小さい子供のような行動にクスハの乙女心は鷲掴みされ、自然と口元がニヤけてしまう。
「カイト、おはよ!」
「カイト君、おはよう」
同時に挨拶をする二人に、カイトも机に顔を擦りながら返事をする。
「おはよ~ございます」
最近はクロエとの修行がかなりハードになってきており、朝は死人のようにぐったりなカイトである。
見かねたクスハがカイトの頭を撫でると、恥ずかしそうに顔を起こし目をそらす。
「やっ、やめろよ! 子供じゃないんだぞ!」
「なに言ってるの? 子供そのものじゃ~ん」
微笑ましい馴れ合いを見せつけられたティナは、カイトの分のコーヒーを用意して玄関に向かう。
「カイト君、少しセントレイスに用事があるから私はもう行くね。クロエが起きたらそこのスープ暖めてだしてあげて」
「分かりました」
二人きりになったクスハは、早速カイトの横に移動し上目遣いで色気をアピールする。
「ね~ね~、今日の格好どう~?」
白く美しい太ももをワンピースからちらつかせ、クネクネと足を擦り合わせながら自分の魅力を最大の武器にして攻め立てる。
「な……可愛いとは思うけど」
顔を赤くしながらそっぽを向くカイトに、クスハの欲望は爆発寸前だ。
何よりも、いつもなら可愛いなんていってくれないので珍しく誉めてくれたことに気分は最高潮である。
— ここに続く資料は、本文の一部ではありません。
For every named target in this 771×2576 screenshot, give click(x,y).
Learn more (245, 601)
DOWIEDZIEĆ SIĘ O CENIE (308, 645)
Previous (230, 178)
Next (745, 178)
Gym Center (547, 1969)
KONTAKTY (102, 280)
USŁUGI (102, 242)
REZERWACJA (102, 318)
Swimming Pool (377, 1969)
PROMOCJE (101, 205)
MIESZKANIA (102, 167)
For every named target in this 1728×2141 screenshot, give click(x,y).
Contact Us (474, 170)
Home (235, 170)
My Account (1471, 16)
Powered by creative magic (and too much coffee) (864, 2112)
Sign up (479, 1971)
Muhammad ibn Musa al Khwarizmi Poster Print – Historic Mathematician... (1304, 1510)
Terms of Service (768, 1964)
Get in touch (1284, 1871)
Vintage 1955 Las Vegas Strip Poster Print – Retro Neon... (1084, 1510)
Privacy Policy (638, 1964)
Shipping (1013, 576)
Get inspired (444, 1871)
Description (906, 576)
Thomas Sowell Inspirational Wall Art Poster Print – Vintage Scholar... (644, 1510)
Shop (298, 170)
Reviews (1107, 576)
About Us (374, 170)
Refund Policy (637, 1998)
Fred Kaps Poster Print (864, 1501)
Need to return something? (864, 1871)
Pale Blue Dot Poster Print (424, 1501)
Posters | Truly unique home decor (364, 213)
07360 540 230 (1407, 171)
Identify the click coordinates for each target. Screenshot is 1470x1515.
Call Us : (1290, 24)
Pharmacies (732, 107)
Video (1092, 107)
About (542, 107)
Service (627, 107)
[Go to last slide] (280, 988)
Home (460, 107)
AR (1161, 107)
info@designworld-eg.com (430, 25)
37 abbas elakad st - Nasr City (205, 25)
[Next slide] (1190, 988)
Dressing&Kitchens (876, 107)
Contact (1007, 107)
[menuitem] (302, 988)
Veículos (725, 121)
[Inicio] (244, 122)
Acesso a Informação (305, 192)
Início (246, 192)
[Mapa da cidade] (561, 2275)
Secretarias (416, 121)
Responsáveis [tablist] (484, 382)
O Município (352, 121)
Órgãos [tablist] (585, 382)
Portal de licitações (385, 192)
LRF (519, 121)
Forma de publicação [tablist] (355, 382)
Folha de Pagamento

思わずカイトの腕を抱き締めたクスハは、同時に辺りを見渡した。
「こんなのナナに見られたら怒鳴られちゃうね」
クスハの挙動を不思議そうにカイトは見つめた。
「何をキョロキョロしてるんだ?」
「何をって……ナナに見られてないかなって?」
カイトが赤く染めていた顔を元に戻すと、首を傾げながら疑問を問いかける。
「一体何を言ってるんだ? ナナ?」
「な~に? もしかしてまたナナと喧嘩してるの? そんな態度してたら仲直りできないよ?」
クスハは立ち上がり、ナナの部屋の前に立ってコンコンと扉を叩く。
「ナナ~? おはよ~! まだ寝てるの?」
一人扉の前でナナを呼ぶクスハであったが、部屋からは何の返事もなかった。
「クスハ? 何してるんだ?」
カイトが不思議そうにクスハの肩に手を当てるが、クスハはお構い無しにドアノブに手をかけ、ゆっくりと扉を開く。
「ナナ! 入るからねー! むしろ入っちゃったからね……」
クスハがナナの部屋を覗き込むと、そこは何もない空き部屋であった。